À la découverte de Um Nyobé

A la découverte de Ruben Um Nyobé
(18/12/2005)
Né en 1913 près de Boumyebel, Ruben Um Nyobé est sans aucun l'un des plus grands leaders de la cause indépendantiste et de la luttre contre l'oppression au Cameroun...
Par Samuel Nelle
Ruben Um Nyobé (1913 - 1958)
Ruben Um Nyobé (1913 - 1958) Ruben Um Nyobe est né en 1913 à Song Peck près de Boumyebel dans l'arrondissement d'Eséka, de Nyobé Nsounga et de Ngo Um Nonos, des paysans Bassa, à 180 kilomètres de Douala.
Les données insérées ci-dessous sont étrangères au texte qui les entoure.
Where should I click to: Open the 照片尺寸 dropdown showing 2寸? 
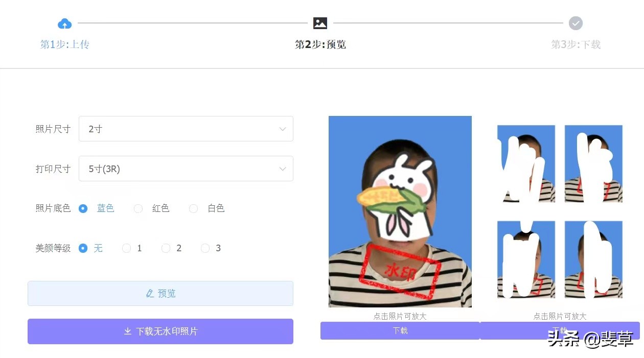pyautogui.click(x=186, y=129)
Il a fait ses études primaires dans les écoles locales des missionnaires presbytériens (en 1920 il fréquente l'école presbytérienne de Makay où il est baptisé en 1921; en 1924 il quitte cette école pour l'école d'Ilanga près d'Eséka où il obtient son certificat d'études primaires en 1929) puis il intègre en 1931, l'Ecole normale de Foulassi en pays bulu, tenue également les presbytériens.
Il est renvoyé de cette école, l'année où il doit obtenir son diplôme de fin d'études, accusé d'être toujours prompt à prendre la tête des mouvements de revendication et de protestation. Il obtient néanmoins son diplôme de fin d'études, en temps que candidat libre.
Il enseigne pendant quelques années dans les écoles presbytériennes. En 1935, il est admis au concours des commis des services civils et financiers. Il poursuit ses études en travaillant et obtient par correspondance sa première partie du baccalauréat en 1939. Il est affecté au greffe du tribunal d'Edéa. Dans l'exercice de son métier, il se passionne pour le droit. Ce faisant, il découvre l'injustice à laquelle sont soumis les camerounais, à travers le système de l'indigénat. En effet, la loi distingue les indigènes (camerounais) considérés comme des sujets, des français considérés comme des citoyens. La loi ne laisse aucune possibilité d'expression pour la lutte politique ou pour la défense des droits des travailleurs aux indigènes.
La participation de nombreux indigènes à la luttre de libération de la France après 1940 contre les allemands va permettre à la France libre du général de Gaule d'alléger quelque peu les rigueurs des lois sur l'indigénat. En 1944, sous la pression des évènements, la France reconnaît aux travailleurs camerounais le droit de syndiquer.
En 1945, grâce à l'appui de la Confédération Générale des Travailleurs (CGT), syndicat français proche du parti communiste, Um Nyobé participe à la création de l'Union des Syndicats Confédérés du Cameroun (USCC) dont il devient le sécrétaire général adjoint.
Um Nyobé va alors consacrer son énergie à créer une multitude de syndicats qu'il réussit à fédérer en unions syndicales régionales puissantes. L'USCC met ensuite en place, le Cercle d'Etudes Sociales et Syndicales, sorte d'école de formation au syndicalisme, où des spécialistes analysent et étudient le système d'exploitation économique et politique du régime colonial.Um Nyobé est très assidu aux conférences données par les syndicalistes de la CGT.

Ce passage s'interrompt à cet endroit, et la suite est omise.